Now she has told Write Out Loud what happened to her in the last few years. Her story resumes in early 2020, “the first day of lockdown”.

She said: “I collapsed outside Asda, totally unbearable screaming pain. I thought I’d been struck by lightning, I went to A&E, it was the first day of lockdown, so it was hard to get doctors. Got morphine, which is like tripping, so I went home, and life was chaos, kept falling backwards off the bed with exhaustion, bruised, so then getting doctors was harder. I didn’t have Covid.  I’ve got APS and systemic sclerosis …  but I’d never felt pain like this before, it was like seeing a new colour.

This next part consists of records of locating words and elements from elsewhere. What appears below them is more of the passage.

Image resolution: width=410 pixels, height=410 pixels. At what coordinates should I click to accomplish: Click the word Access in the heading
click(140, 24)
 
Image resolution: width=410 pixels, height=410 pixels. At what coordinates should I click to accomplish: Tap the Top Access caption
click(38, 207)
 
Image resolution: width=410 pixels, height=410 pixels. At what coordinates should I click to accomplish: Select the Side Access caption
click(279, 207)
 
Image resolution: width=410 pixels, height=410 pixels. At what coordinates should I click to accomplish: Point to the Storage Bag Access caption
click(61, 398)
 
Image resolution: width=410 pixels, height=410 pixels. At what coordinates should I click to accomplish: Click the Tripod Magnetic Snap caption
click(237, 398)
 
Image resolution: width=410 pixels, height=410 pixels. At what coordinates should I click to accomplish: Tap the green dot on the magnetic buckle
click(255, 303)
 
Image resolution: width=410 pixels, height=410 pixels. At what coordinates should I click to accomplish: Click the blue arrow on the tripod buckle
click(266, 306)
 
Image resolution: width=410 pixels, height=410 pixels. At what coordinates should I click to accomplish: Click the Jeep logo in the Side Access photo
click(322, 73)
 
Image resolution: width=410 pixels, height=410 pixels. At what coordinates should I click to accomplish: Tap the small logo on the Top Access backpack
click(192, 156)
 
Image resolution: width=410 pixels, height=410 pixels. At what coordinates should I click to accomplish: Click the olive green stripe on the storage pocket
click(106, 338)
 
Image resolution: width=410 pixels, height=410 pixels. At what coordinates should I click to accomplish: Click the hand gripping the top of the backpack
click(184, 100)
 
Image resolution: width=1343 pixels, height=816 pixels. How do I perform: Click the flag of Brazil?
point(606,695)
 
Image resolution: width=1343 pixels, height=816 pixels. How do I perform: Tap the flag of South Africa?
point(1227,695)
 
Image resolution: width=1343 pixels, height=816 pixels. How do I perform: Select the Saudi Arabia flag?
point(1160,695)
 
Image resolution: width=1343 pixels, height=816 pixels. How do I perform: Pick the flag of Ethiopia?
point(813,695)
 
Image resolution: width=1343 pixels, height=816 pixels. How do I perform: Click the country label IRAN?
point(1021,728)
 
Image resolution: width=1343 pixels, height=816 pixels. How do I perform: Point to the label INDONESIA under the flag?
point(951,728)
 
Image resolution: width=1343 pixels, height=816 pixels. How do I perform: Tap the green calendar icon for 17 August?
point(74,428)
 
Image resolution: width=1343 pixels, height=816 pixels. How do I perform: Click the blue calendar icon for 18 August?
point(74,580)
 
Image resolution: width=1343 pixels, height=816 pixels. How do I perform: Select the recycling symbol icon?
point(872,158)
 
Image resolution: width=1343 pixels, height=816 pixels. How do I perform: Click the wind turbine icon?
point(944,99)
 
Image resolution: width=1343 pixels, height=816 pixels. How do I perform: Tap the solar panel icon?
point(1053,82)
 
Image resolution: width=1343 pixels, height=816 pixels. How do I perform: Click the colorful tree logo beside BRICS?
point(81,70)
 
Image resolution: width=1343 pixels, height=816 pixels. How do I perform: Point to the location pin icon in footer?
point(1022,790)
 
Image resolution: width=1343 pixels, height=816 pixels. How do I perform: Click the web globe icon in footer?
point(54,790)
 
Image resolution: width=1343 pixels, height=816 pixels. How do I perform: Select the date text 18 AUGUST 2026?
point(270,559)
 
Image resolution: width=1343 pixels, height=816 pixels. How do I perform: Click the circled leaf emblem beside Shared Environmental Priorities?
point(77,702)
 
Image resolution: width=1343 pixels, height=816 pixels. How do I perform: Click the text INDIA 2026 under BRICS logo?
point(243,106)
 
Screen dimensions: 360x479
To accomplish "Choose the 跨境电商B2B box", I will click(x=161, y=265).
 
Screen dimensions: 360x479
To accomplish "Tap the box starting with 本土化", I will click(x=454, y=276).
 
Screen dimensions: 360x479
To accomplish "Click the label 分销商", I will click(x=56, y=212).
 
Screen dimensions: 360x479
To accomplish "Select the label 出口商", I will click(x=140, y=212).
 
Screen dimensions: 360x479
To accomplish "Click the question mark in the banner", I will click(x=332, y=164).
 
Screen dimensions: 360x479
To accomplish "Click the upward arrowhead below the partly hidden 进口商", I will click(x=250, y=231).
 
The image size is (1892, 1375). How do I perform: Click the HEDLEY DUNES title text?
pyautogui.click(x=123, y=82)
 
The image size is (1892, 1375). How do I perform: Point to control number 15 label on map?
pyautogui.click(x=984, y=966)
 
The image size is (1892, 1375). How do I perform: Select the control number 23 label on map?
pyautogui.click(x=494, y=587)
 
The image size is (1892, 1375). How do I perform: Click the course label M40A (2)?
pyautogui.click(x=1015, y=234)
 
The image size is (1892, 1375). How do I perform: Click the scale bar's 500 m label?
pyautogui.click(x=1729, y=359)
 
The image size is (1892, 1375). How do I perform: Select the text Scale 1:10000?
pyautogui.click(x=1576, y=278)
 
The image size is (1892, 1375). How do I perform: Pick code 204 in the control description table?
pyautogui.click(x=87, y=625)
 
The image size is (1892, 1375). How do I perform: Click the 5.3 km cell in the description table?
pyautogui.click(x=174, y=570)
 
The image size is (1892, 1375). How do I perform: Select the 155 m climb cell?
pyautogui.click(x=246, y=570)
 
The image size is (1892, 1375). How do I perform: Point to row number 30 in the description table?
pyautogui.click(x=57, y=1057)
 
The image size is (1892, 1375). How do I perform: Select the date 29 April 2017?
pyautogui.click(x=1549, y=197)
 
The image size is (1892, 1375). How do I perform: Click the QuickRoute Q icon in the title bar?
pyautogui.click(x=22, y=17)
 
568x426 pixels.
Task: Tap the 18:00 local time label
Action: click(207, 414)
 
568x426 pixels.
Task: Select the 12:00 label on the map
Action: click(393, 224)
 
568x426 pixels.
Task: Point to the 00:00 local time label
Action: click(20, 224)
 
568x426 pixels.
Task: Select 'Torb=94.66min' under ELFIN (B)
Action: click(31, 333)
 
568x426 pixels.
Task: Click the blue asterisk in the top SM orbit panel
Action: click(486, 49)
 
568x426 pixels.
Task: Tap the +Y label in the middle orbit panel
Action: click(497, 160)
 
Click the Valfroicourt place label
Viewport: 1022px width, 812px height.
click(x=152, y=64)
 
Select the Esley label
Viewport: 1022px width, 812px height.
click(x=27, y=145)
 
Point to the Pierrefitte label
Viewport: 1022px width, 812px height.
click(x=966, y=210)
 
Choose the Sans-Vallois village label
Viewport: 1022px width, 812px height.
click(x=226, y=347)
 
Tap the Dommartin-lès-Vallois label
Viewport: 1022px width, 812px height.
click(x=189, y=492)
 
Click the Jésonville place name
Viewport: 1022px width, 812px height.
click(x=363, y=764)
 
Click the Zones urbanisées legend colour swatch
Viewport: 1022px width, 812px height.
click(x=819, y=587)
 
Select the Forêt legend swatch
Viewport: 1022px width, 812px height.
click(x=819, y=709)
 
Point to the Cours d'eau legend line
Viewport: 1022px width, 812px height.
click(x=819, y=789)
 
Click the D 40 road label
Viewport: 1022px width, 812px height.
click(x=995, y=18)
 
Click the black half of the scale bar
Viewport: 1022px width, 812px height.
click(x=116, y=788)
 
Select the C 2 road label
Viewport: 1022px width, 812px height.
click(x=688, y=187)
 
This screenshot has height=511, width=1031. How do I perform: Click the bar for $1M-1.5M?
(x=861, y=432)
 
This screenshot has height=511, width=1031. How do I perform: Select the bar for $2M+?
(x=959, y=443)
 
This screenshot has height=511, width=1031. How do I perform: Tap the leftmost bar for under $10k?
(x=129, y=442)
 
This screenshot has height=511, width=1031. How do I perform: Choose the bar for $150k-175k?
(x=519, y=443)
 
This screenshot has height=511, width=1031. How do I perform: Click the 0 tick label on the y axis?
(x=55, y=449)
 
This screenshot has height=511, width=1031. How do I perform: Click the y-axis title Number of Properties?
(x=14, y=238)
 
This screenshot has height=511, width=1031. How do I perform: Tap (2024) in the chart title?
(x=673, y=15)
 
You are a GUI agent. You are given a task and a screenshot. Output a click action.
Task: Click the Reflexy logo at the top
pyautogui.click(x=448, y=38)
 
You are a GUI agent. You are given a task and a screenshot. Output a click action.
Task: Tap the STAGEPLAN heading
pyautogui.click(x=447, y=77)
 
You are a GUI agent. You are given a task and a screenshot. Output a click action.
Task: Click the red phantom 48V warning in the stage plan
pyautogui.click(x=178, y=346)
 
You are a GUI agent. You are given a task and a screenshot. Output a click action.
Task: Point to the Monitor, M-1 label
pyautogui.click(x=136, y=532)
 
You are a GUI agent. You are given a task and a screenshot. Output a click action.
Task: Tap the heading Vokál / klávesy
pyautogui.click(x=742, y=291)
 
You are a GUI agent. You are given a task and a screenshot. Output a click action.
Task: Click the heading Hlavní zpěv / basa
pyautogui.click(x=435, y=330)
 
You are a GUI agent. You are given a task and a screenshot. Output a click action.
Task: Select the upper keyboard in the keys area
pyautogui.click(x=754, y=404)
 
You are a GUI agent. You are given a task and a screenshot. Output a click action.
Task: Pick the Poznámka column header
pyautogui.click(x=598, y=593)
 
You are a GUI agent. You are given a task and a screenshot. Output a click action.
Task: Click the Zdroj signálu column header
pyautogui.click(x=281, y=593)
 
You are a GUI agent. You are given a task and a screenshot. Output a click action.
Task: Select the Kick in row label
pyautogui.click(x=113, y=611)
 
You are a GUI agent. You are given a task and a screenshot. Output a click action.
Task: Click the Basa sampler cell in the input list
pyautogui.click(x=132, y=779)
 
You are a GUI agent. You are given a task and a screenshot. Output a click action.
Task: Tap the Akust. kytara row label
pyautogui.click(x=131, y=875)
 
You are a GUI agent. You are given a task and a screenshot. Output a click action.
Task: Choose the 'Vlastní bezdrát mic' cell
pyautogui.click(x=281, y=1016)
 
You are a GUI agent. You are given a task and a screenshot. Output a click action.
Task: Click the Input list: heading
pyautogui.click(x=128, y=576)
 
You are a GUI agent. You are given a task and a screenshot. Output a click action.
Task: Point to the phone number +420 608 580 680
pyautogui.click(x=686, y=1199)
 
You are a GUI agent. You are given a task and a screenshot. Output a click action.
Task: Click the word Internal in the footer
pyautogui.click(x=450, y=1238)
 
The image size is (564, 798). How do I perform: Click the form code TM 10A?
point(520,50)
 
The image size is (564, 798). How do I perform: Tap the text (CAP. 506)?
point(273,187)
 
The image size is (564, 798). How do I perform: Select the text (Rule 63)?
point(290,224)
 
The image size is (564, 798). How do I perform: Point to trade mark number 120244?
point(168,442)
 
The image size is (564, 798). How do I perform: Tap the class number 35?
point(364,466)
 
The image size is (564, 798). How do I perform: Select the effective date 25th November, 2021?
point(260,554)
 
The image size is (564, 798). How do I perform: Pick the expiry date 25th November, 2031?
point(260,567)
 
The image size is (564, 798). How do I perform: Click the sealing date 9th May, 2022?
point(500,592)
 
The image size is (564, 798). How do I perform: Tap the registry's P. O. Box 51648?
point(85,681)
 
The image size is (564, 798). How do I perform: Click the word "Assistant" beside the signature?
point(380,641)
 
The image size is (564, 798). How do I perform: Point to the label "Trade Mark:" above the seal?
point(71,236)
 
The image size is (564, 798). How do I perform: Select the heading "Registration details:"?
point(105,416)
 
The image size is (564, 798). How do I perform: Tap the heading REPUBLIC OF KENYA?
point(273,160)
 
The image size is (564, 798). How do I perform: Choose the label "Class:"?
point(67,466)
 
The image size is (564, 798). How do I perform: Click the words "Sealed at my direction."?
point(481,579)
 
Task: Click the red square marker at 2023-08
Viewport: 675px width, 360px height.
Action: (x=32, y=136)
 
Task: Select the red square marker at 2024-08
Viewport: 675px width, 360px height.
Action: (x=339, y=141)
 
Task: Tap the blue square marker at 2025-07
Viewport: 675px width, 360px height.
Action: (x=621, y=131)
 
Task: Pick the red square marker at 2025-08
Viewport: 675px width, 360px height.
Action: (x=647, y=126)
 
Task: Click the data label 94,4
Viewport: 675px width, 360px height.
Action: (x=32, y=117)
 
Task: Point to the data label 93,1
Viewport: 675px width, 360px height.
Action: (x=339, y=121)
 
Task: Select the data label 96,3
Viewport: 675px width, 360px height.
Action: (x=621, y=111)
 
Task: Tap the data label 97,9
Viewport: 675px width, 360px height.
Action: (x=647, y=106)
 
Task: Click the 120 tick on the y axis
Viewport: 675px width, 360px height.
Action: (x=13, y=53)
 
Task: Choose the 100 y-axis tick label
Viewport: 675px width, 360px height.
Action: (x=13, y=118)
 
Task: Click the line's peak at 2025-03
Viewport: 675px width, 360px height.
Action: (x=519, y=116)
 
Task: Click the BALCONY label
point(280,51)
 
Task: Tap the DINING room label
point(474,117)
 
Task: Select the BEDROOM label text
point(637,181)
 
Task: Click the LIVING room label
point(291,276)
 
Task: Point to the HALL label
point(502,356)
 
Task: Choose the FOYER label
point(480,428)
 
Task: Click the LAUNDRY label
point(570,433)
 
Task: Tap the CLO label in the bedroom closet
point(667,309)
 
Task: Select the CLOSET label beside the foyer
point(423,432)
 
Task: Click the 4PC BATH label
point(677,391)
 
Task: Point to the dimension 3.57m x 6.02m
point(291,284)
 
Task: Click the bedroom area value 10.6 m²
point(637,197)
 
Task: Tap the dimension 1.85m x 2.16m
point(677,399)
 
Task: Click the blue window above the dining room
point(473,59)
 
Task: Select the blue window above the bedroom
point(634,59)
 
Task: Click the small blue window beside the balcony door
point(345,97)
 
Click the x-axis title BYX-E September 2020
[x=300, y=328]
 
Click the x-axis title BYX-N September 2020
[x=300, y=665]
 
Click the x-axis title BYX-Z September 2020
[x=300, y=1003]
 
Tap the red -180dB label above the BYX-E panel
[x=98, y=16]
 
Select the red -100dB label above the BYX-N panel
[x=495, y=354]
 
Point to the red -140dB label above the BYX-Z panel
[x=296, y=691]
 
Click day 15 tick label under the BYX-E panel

“I changed my own dressings, trying every type of pain relief. So this goes on for weeks, then it’s five months and I was living this crazy tiny life, hallucinating smells, wore the same T-shirt forever, then it was two and a half years. I absolutely lost communication, lost my mind, stuttered and twitched and failed to get heard by doctors. Then they amputated both legs.

“I briefly found my mind in hospital, started typing on Facebook, got loads of amazing letters and people just giving of themselves, felt really loved. Then I went home and had to face it and fell backwards off the bed and just let myself fall, the physical pain was muffled, but I’d figured out how it was my fault. Went much further away in my head. I couldn’t figure out how to climb out of the hole. Would throw 160% of my energy at the day and get a like, 3% yield.

embedded image from entry 131704 “But I started talking to people, that’s when things started falling into place, I was now my own side, I’d celebrate every teeny tiny win, give myself the validation I was yearning to get from people, live in a place far deep in my head. I thought that was the best I could get.

“Then I did what I used to do and just say Yes and force myself into coping with the scary thing, and so I found myself in the dressing room, with Roger McGough bodding about behind me, wondering if people will get what I’m saying, or be totally distracted by wheelchairs and disease popping its head up in poems, and then the first laugh, my God, it was like the acceptance and connection I was drip-feeding myself with a teaspoon, like a big ocean of that, I wanted to hug everyone.

“Going from not getting through a sentence with saying desperate things to doctors, to this ease of expression, this connecting to shedloads of people at once. I felt like I suddenly had an outline. They heard me, and not cos they heard My Story or My Pain, it was that they’d heard a little joke about Take a Break or a closely observed sherbet lemon or a person holding a cat up so that it can see a parade - just human things that we all know, but we can forget for a long time.”